The same can said for their insulin pump unit which at the moment basically consists of the much hyped and much delayed Solo patch pump. (Maybe we’re just crazy but it seems that other than Insulet (NASDAQ:PODD), who already has the OmniPod, that anyone who has a patch pump under development has the phrase “much hyped and much delayed” tattooed to their foreheads.)
Given this is the diabetes device market where anything can happen and usually does; Roche could find someone dumb enough to take on this Herculean task and actually pay for the privilege. They see companies like Sanofi-Aventis (NYSE:SNY) getting set to enter the market and understand what the scale of their unit would mean to Sanofi.
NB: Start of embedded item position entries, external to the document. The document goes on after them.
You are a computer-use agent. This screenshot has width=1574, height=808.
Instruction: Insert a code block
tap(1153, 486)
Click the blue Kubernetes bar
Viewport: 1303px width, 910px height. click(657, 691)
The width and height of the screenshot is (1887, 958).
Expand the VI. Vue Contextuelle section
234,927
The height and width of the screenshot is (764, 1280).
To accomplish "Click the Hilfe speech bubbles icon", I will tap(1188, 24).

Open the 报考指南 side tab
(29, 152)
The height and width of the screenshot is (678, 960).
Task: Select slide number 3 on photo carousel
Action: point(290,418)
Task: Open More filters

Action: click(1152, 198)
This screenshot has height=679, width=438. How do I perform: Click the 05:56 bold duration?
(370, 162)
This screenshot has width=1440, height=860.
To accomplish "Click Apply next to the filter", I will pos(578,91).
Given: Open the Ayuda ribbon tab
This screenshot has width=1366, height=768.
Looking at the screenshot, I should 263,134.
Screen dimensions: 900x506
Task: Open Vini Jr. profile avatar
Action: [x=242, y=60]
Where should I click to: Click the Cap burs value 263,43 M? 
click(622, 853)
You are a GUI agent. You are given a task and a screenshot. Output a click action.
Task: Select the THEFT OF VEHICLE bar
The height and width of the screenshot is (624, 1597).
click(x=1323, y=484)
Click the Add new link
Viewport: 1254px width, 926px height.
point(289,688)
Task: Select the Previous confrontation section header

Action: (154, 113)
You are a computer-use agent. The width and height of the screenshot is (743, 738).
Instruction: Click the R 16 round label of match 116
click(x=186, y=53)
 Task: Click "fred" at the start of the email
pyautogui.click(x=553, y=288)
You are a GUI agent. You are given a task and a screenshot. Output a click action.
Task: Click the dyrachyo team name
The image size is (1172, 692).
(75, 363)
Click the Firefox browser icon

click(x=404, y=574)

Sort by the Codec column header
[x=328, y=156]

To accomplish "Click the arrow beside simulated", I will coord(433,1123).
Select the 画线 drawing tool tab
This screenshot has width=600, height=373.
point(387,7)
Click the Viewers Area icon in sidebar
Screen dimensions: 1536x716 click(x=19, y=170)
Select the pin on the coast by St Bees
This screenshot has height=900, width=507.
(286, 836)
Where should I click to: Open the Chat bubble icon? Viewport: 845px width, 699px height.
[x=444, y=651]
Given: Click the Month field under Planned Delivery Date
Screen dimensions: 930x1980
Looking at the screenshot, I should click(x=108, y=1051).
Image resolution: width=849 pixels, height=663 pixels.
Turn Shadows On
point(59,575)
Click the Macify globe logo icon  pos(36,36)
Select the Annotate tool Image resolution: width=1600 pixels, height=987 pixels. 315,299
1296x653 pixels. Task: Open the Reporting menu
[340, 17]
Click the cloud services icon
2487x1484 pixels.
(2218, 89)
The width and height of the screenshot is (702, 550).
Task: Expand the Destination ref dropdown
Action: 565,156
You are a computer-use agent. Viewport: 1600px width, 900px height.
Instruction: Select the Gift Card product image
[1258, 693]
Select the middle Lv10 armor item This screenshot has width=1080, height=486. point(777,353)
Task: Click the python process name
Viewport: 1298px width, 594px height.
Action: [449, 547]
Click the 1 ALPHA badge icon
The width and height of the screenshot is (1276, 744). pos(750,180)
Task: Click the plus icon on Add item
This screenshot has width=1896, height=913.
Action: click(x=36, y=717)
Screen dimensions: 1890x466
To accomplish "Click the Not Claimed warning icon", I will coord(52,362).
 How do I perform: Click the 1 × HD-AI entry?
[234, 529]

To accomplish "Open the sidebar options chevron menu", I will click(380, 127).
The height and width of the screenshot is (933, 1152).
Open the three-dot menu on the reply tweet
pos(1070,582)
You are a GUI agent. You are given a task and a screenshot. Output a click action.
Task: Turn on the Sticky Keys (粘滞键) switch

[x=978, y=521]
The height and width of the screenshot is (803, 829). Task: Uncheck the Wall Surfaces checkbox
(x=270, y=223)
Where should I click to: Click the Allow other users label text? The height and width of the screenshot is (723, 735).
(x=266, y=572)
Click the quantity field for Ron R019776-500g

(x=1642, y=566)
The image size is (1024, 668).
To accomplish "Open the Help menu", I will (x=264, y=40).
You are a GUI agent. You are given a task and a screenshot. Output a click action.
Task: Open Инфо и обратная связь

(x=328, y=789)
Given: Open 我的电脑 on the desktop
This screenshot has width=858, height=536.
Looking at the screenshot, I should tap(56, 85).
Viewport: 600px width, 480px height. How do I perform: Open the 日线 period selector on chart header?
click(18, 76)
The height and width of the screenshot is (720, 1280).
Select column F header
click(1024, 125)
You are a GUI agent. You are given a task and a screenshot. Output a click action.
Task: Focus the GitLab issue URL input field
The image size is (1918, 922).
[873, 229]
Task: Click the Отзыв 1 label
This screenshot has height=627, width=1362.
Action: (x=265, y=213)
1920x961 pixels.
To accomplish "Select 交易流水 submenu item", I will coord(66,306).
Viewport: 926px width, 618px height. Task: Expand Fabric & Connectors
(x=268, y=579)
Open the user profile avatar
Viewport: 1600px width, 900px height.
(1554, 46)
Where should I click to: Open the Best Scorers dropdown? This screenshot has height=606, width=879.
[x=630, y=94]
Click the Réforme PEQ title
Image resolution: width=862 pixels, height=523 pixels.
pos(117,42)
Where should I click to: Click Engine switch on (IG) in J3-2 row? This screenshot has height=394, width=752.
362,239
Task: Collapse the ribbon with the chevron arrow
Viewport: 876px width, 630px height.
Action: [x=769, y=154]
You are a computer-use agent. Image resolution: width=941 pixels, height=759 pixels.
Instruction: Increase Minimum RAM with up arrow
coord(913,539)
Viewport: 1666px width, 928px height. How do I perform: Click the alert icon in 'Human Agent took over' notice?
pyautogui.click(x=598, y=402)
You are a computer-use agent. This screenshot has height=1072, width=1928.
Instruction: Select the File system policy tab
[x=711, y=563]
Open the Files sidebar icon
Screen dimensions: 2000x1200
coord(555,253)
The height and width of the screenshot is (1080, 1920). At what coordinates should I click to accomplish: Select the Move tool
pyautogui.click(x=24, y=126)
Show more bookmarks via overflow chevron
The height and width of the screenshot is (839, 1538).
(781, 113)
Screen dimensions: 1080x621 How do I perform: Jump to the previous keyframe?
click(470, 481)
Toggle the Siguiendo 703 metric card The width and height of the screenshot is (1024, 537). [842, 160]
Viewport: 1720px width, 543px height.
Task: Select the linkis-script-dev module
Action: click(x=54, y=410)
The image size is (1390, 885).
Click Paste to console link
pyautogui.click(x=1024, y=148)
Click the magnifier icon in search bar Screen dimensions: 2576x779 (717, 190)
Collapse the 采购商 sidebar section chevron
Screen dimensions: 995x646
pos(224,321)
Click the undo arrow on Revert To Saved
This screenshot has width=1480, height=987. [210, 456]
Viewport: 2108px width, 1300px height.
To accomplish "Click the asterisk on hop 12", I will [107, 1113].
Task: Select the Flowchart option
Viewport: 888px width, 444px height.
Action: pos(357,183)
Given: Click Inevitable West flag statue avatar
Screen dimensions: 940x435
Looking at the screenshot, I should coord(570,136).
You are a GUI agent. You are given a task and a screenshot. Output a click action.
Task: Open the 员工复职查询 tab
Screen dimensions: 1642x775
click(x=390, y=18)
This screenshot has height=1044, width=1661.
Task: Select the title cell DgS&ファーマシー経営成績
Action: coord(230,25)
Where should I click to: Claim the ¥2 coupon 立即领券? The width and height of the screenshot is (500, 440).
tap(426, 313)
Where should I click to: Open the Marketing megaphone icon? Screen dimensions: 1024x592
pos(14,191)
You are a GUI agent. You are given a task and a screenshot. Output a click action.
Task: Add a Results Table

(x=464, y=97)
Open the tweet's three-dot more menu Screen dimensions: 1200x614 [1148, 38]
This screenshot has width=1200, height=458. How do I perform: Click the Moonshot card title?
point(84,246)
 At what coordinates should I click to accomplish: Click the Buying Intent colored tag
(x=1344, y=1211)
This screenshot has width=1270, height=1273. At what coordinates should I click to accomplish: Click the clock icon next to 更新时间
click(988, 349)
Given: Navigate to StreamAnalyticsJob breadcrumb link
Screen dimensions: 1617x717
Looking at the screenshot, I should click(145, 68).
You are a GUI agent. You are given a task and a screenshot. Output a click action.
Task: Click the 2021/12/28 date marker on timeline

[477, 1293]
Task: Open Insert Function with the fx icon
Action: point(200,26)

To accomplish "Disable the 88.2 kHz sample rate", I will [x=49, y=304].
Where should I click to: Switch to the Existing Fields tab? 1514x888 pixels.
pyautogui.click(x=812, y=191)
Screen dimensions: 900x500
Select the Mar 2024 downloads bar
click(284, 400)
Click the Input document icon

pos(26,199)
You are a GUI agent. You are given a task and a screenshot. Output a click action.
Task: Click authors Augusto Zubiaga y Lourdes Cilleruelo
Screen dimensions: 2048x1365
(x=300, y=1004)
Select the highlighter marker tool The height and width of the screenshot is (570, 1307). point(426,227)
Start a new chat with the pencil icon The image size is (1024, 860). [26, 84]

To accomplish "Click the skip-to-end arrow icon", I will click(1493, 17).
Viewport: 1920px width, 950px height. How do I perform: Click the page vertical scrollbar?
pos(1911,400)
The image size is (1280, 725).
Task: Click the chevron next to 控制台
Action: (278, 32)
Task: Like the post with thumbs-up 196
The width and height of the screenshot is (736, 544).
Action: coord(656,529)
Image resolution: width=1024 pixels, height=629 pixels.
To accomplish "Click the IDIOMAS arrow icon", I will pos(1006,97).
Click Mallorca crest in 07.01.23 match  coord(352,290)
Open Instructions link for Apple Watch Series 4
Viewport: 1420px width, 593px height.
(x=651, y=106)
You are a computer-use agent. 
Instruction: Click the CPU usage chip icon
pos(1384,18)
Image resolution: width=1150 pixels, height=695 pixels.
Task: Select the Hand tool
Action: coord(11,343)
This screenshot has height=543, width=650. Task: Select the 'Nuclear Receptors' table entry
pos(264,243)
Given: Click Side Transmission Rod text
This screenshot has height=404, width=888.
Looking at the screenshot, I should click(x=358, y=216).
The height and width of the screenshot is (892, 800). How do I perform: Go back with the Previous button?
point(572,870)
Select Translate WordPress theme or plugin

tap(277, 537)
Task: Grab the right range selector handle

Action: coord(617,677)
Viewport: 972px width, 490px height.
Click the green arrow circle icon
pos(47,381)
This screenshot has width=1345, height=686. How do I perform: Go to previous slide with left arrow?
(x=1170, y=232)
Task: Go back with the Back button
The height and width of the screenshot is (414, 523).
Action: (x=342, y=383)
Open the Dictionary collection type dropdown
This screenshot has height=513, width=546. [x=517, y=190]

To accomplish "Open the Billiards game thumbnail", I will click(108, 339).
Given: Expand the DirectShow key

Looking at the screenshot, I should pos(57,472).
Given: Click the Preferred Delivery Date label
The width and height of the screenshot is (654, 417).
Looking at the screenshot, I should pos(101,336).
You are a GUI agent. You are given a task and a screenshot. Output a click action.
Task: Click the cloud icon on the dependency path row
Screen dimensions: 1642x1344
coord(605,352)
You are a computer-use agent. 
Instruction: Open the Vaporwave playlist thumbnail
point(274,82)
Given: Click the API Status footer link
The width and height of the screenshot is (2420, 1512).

They also see newcomers like GE (NYSE:GE) entering the market who would also benefit from an instant worldwide presence. History tells us that there is always a company who believes they have all the answers and no matter how bad things have become they can fix them. There is always a company out there who sees a masterpiece when everyone else sees a worthless piece of junk. Thankfully for Roche hubris is alive and well in the diabetes device arena.
Another possibility exists in that Roche like the other major players will decide just to milk the unit until the well runs dry. They could also decide given the continued pricing pressure to switch gears and become a value option. As Diabetic Investor has noted before it’s just a matter of time before one of the major players does away with their field sales force and expensive marketing efforts focusing strictly on selling ultra-low cost systems. Even though the company continues to lose share the business remains hugely profitable and throws off tons of cash. Take away the expense of a huge field sales force and limit marketing expense and the company just might have something. The best way to think of this is to look at what Nipro Diagnostics has done only at a much larger scale.
The bottom line here is that the fat lady is warming up and getting ready to sing, the only remaining question is when she gets on the stage. Given Roche’s inept management and current market dynamics Diabetic Investor does not see a turnaround as we saw with Bayer, a turnaround as it happens was short lived as Bayer too is having problems. Nor do we see a company like Sanofi coming in as a white knight as Roche’s current product mix and customer base does not fit into Sanofi’s long term plan. Given that GE already has a partner we doubt they would make any moves at this time, besides GE is a pretty smart company and unless management has totally lost touch with reality it would make no sense for them to spend billions to acquire someone else’s problems.
About the only thing we can count on with Roche is to do the absolutely wrong thing at the worst possible time. Although many believe Diabetic Investor enjoys consistently dumping on Roche, we would actually prefer they had a strategy as stronger competition forces everyone in the space to perform better. For years the competition had it pretty easy as they knew as bad as things had become in BGM the one thing they could count on was for Roche to screw up. As unbelievable as it seems about the only company that hasn’t acknowledged the depth of the problems is Roche themselves.
So it seems we’re right back were where we started; waiting for the next Roche blunder. Sad but true.